The youth left the pool hall after getting a can of pop.
Sok said he and the youth had been members of the same gang about two years ago. Sok said he got out of the gang; the young man joined a rival group.
Ten minutes later, the youth returned with about 15 others. Sok recognized three of them as gang members. No words were exchanged.
Sok and Phompanya played pool for nearly an hour before leaving. The BMW that had followed them earlier drove behind them. Sok said he took South Hudson Street to avoid problems. As he turned left, two other cars came around the pool hall and trailed him.
Sok said he thought something was going to happen. "I said, `Manith, watch yourself.' "
Closely followed by the two cars, the closest a light-blue Celica, Sok sped. Then shots rang from the Celica, he said, clipping the pickup's gas tank, striking a window, flattening a tire - and striking Phompanya in the neck.
"I thought he was ducking down, but he was hit. He fell over on the side of me. That's when I saw he was bleeding. He was out," Sok said.
Sok said Phompanya didn't know any of the youths involved, but he might have inadvertently offended them by wearing the colors of their gang rivals.
"Manith was totally innocent. I think it might have been that he had a green jacket on," he said.
Detectives told Sok they found 20 shell casings in a one-block stretch following the 1:46 a.m. incident.
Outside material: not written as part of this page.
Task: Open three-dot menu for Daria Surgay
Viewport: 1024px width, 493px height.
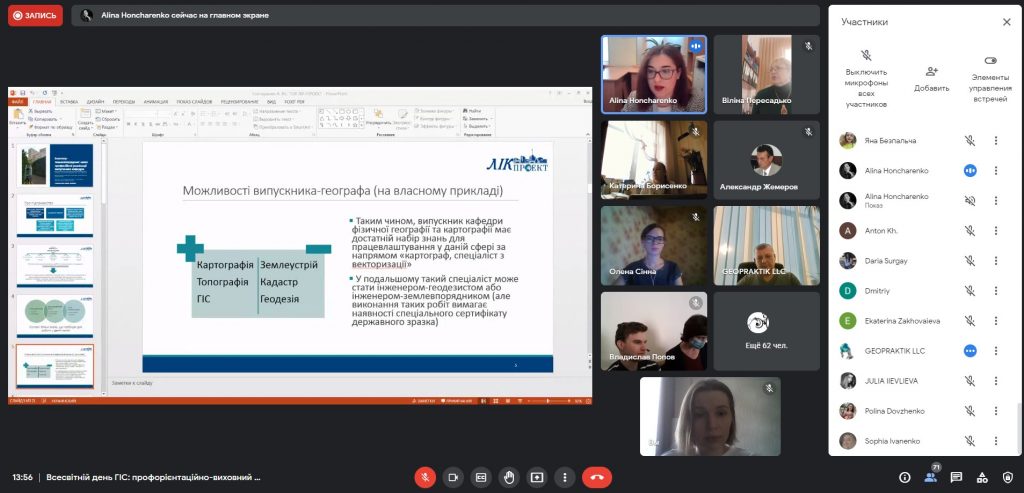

Phompanya died at 4:42 a.m. yesterday during surgery at Harborview Medical Center. It was hours before his parents would know. Difficulties with English hobbled their attempts to find their son.
Carol Slack, a member of the Tacoma church that sponsored the family from Laos, recalled Manith Phompanya being so bright that at age 5 he had learned enough English to be the family's interpreter.
The 1992 Auburn High School graduate had applied to attend Highline Community College.
His mother, his younger brother, his brother-in-law, his girlfriend, his church sponsors all used the same five words to describe him: He was a good boy.